Regarding the captain, the maritime tradition is that "the captain goes down with the ship", and as such, they may not prioritise a survival suite for themselves.

Survival suit is a priority. A captain should also put one on at the earliest opportunity.

Captains 'going down with the ship' is as much a myth as reality.

If I was a captain I certainly wouldn't deliberately want to go down with the ship.
 
I could just as easily say JayUtah is not an expert in the Middle Eastern conflict.

Which I am not, despite having lived in the Middle East for a time. I have no knowledge of, and not a whole lot of interest in, the politics of the Middle East or the history of its conflicts. I'm fascinated by the archaeology of the region, and was privileged to observe ruins and artifacts. But I'm by no means an archaeologist either.

That isn't an insult, it is simply true.

Even if I were caught dropping naive, incorrect propositions on the basis of my limited understanding of Middle East conflicts, it would still remain a statement of fact and not an insult no matter how much discomfort it might cause me to be reminded I am not speaking from knowledge or expertise.
 
Survival suit is a priority. A captain should also put one on at the earliest opportunity.

Captains 'going down with the ship' is as much a myth as reality.

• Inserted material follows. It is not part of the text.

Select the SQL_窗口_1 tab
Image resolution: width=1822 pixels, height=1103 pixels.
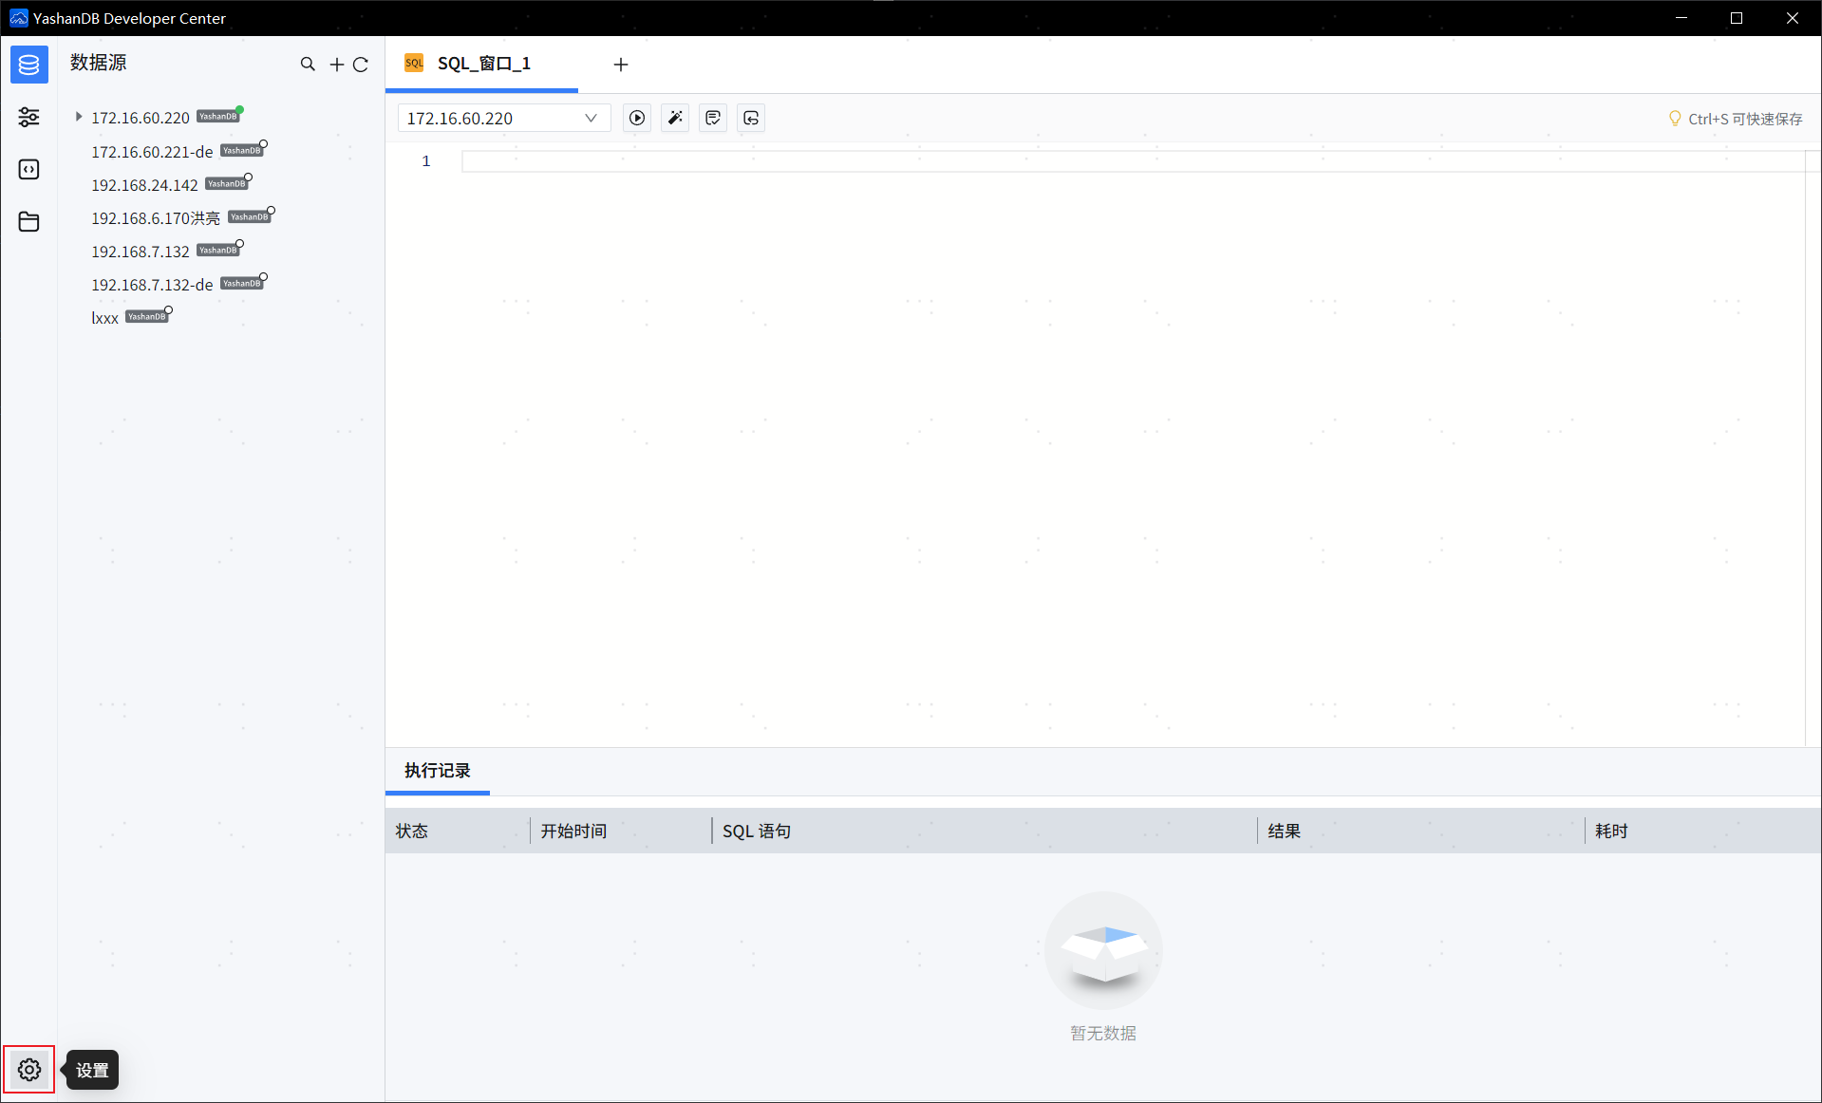482,64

If I was a captain I certainly wouldn't deliberately want to go down with the ship.
I'm of the understanding that it was reality back in the days where a defeat on the battlefield would have caused the losing general to blow their brains out for the sake of honour, or in cases where the loss f the ship was solely due to the captain's failure and the idea of staying on it was to save the time of the trial and execution.
 
That homily sounds fine on paper but in reality, I feel sure that if Capt Andresson was not incapacitated he surely would have given the correct May Day message at least fifteen minutes earlier and arranged evacuation sooner.

Many of the survivors who escaped wearing nothing but underpants or nightwear - as that is how incredibly little time they had to get out - expressed surprise to find on getting into a life raft (cf Barney, Sörman) the crew fully kitted out. So the crews' claims that they were running around all over the place seem a bit unlikely.

It is part of the training and basic drill to put on a survival suit. They are called survival suits for a reason.

Crew detailed off to man a raft or boat will have been wearing a suit. It is part of the drill. You will be no use to the passengers you are supposed to be helping if you are incapacitated due to cold.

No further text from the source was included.